I Am Here

Tallulah River
Tallulah River

My soul is down there
deep within the river flowing ceaselessly,
growing silence, feeding depth to depth,
plumbing earth and
running the course of endless dancings.

You’ll hear me if you stop there on the forest trail
snapping ‘neath feet plodding noise and need.
Listen as you hold breath drawn in movement’s sound.
Cease the swinging arms commotion,
scratching branches, forward motion.
Hold yourself in stillest wooded sensings.

Reach in stillness searching: the call.
A whisper resounding silent courses hallowed
calls to body’s poising question.

“I am here.
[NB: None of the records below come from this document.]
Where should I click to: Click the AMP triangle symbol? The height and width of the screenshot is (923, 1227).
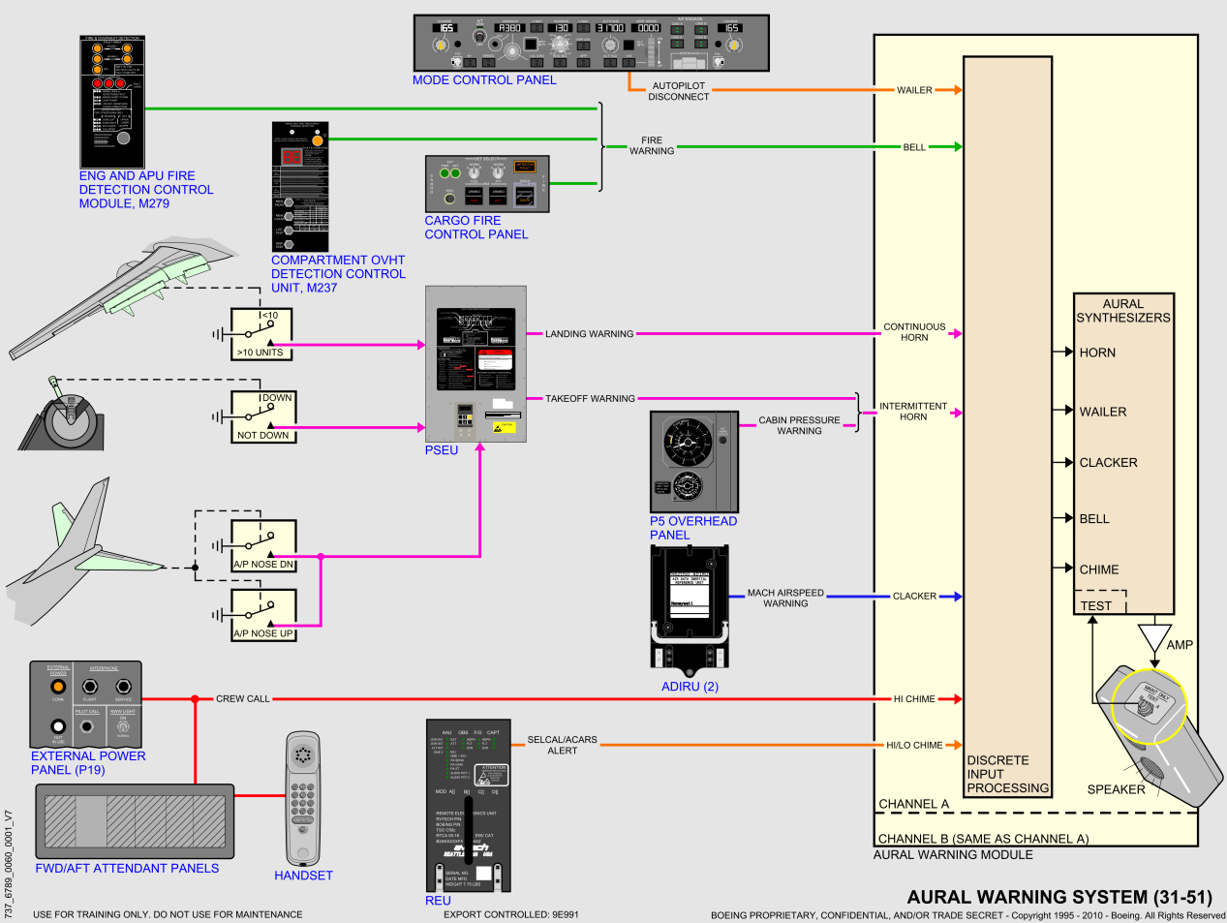coord(1154,639)
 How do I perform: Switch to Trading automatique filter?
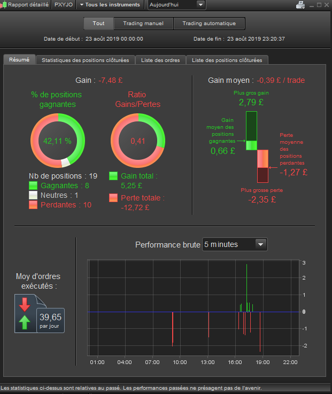tap(209, 24)
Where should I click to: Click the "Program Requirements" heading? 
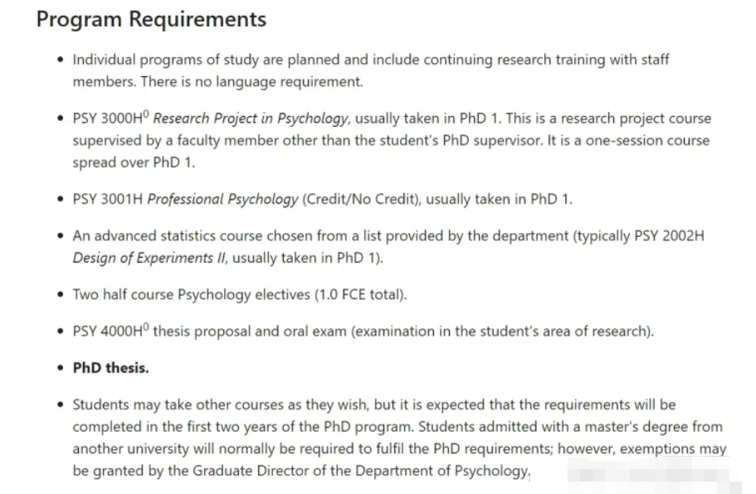pyautogui.click(x=151, y=20)
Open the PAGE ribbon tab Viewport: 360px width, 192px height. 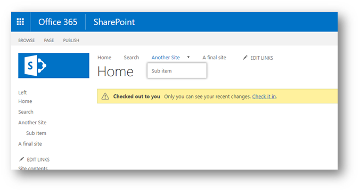[49, 41]
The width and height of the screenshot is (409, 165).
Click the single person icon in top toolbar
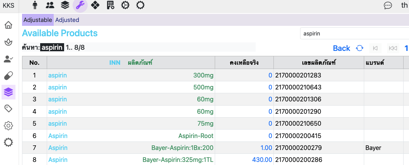35,5
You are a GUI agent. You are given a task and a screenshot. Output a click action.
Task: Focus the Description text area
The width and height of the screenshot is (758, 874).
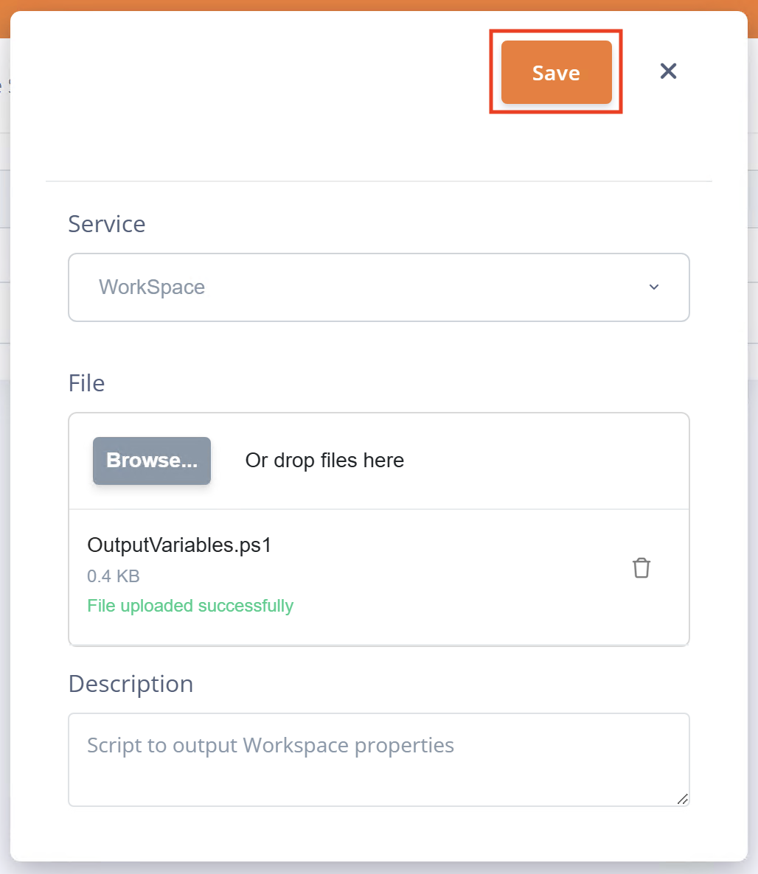(378, 759)
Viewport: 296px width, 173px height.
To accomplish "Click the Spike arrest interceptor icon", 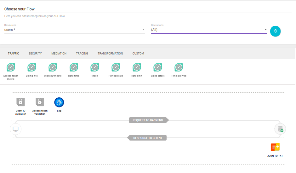I will (158, 67).
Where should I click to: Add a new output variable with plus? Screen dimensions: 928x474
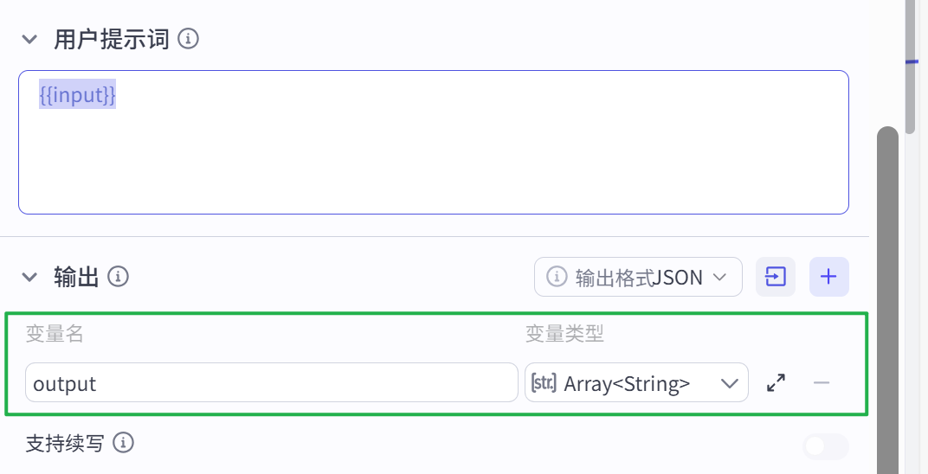[x=829, y=277]
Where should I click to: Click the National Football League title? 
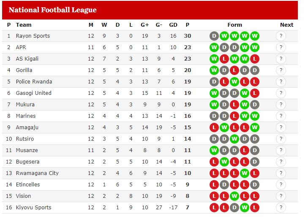coord(53,10)
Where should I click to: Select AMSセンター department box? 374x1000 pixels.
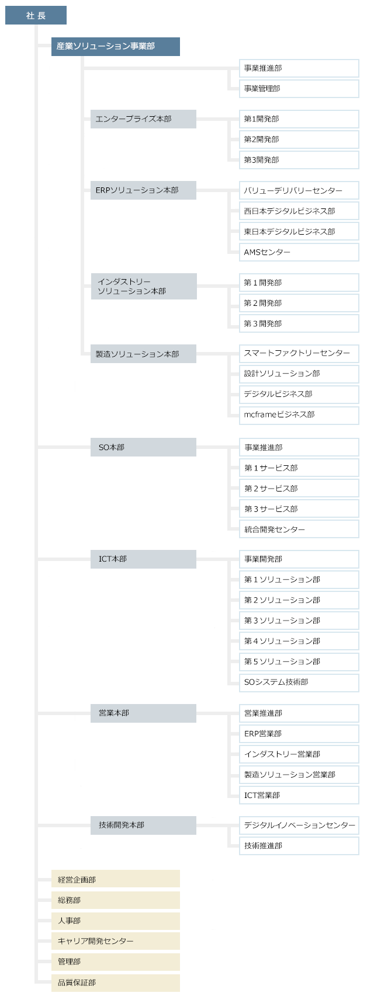[299, 252]
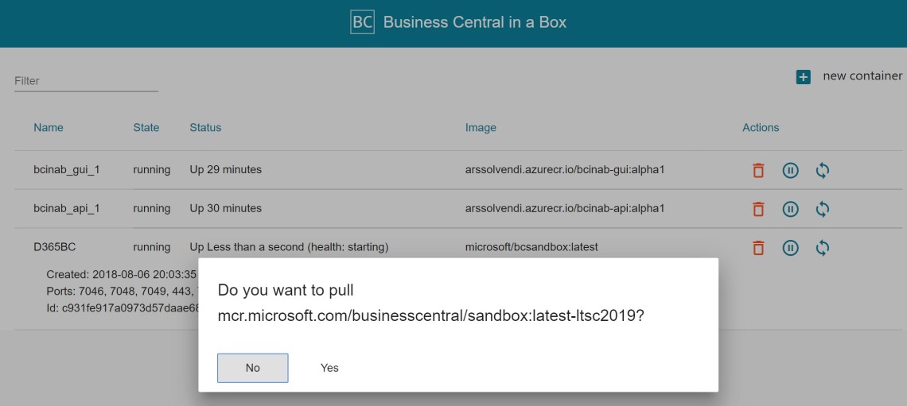The height and width of the screenshot is (406, 907).
Task: Expand the bcinab_gui_1 row details
Action: click(67, 170)
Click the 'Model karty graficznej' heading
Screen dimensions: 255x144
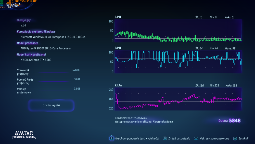[x=31, y=54]
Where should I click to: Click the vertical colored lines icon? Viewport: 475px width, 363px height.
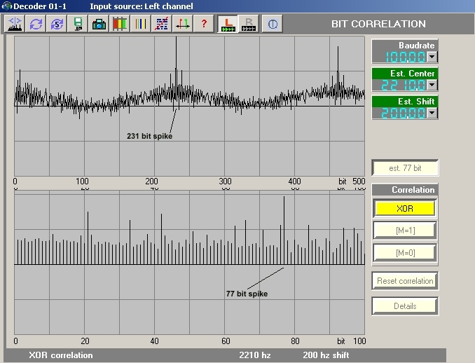coord(141,24)
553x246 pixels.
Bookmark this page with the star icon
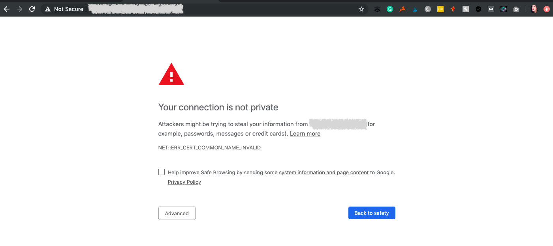(x=361, y=9)
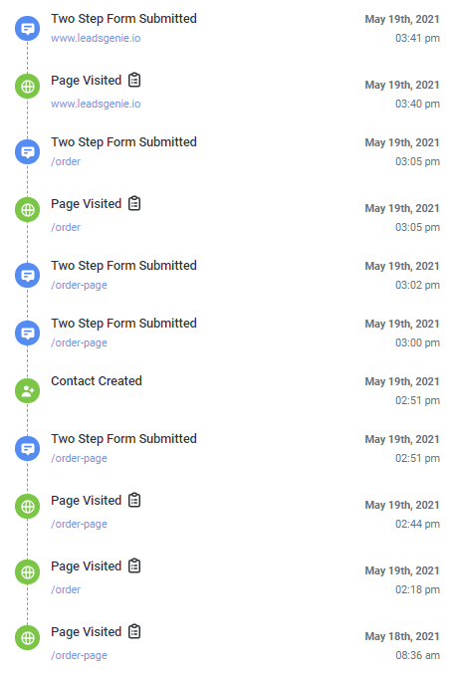Open the www.leadsgenie.io link under the 03:40 pm visit
The image size is (452, 675).
tap(96, 104)
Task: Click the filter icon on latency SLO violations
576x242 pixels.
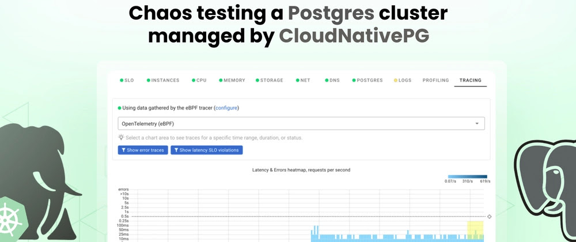Action: [x=176, y=150]
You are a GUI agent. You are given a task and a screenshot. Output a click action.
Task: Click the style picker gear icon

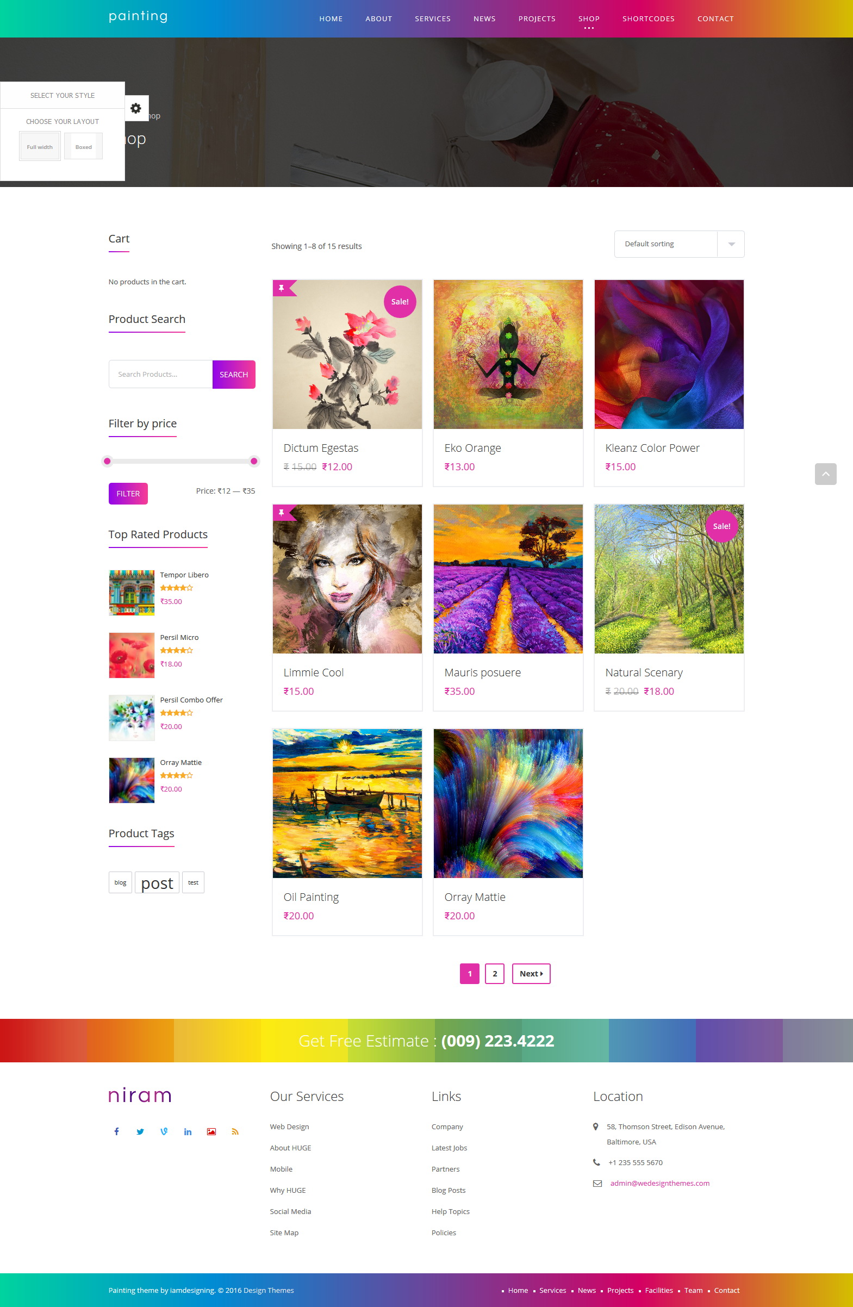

Deeply ‘neath and through,
I love these roots of trees drinking,
filling me to highest branch and leaf
where warmth and radiant gold shines me
from these darkest depths
then scatters me in autumn’s breeze.”

My soul is down deep calling,
in flowing silence,
the song of ancient reach.

jruthkelly © 2006, 2009

I wrote this poem in response to a question asked of me once: “Where are you, Ruth?” Much of my childhood was spent in and around two rivers in the N. Ga. mountains.

And now it’s time to hit the road…

jrk

Published by

jruthkelly

I live... for love... for truth that liberates... for growth... for beauty... for intelligent, soulful connection and so much else.

4 thoughts on “I Am Here

  1. You might appreciate this small fable. It never fails to make me smile when I read it, my river friend.

    The River

    In the valley of Kadisha where the mighty river flows, two little streams met and spoke to one another.

    One stream said, “How came you, my friend, and how was your path?”

    And the other answered, “My path was most encumbered. The wheel of the mill was broken, and the master farmer who used to conduct me from my channel to his plants, is dead. I struggled down oozing with the filth of laziness in the sun. But how was your path, my brother?”

    And the other stream answered and said, “Mine was a different path. I came down the hills among fragrant flowers and shy willows; men and women drank of me with silvery cups, and little children paddled their rosy feet at my edges, and there was laughter all about me, and there were sweet songs. What a pity that your path was not so happy.”

    At that moment the river spoke with a loud voice and said, “Come in, come in, we are going to the sea. Come in, come in, speak no more. Be with me now. We are going to the sea. Come in, come in, for in me you shall forget you wanderings, sad or gay. Come in, come in. And you and I will forget all our ways when we reach the heart of our mother the sea.” Gibran Khalil Gibran, The Wanderer

  2. I am here too. Your poem touched me, especially this paragraph:

    “I am here. Deeply ‘neath and through,
    I love these roots of trees drinking,
    filling me to highest branch and leaf
    where warmth and radiant gold shines me
    from these darkest depths
    then scatters me in autumn’s breeze.”

    I am filled (not emptied) as they take from me, I am in others as others are in me.

    Your poetry has a distinct style, I like it.